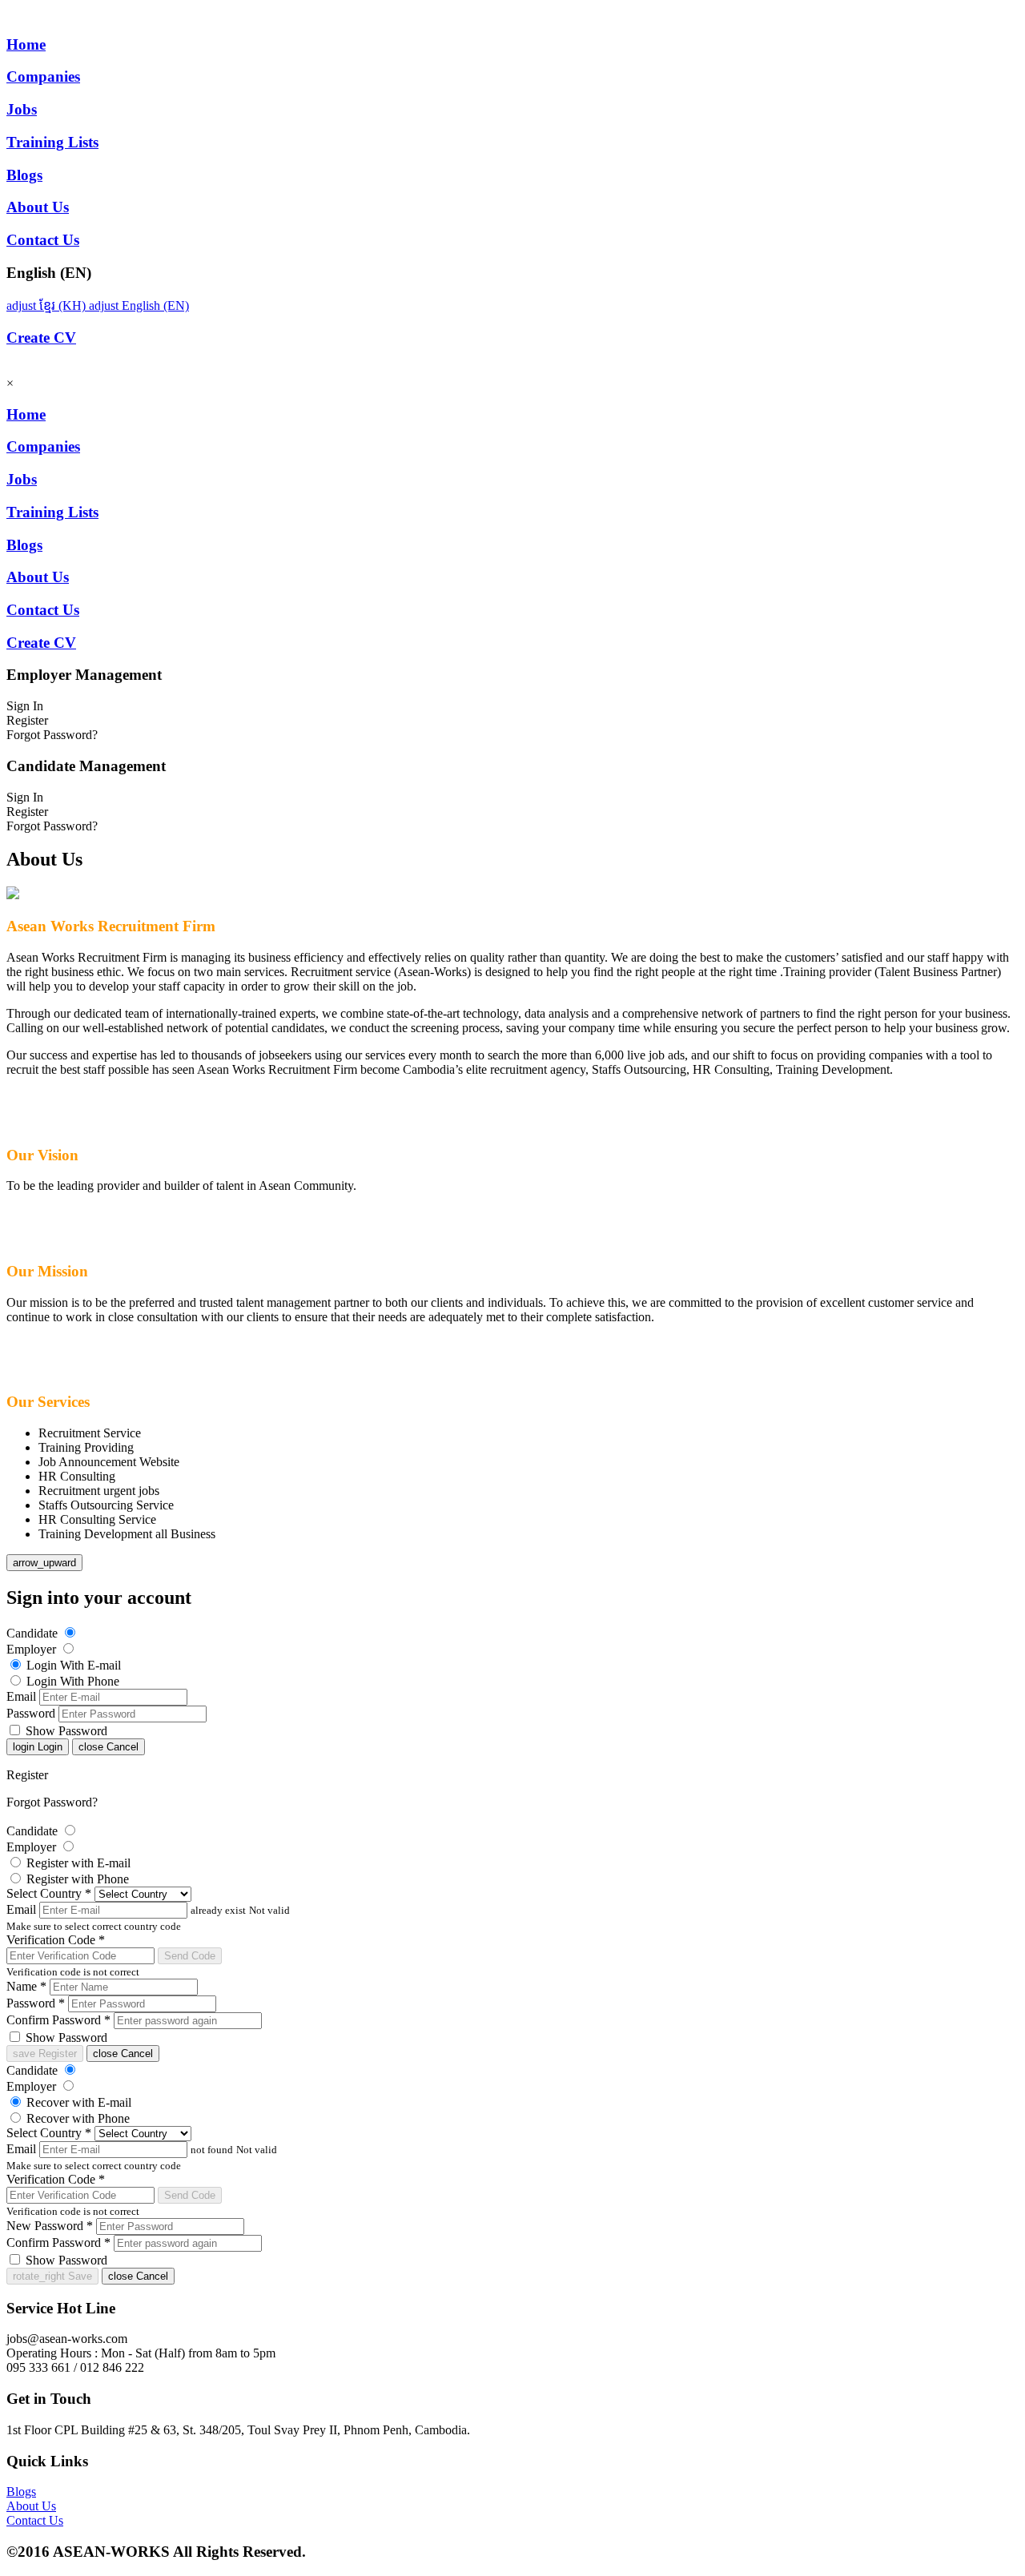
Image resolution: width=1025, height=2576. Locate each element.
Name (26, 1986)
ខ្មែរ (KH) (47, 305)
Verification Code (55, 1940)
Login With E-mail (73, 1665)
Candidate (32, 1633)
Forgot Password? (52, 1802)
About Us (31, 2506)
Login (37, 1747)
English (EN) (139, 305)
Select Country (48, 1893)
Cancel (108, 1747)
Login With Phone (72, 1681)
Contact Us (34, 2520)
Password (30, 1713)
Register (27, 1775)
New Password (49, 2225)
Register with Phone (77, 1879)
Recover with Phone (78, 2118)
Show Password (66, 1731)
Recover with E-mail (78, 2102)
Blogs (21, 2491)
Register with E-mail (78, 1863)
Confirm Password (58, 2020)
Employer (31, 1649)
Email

★ ★ ★ ★

PROBLEM STATEMENT
All the lines that hold the word "Login" must appear in the answer, copied from the records.

EXERCISE SOLUTION
Login With E-mail (73, 1665)
Login (37, 1747)
Login With Phone (72, 1681)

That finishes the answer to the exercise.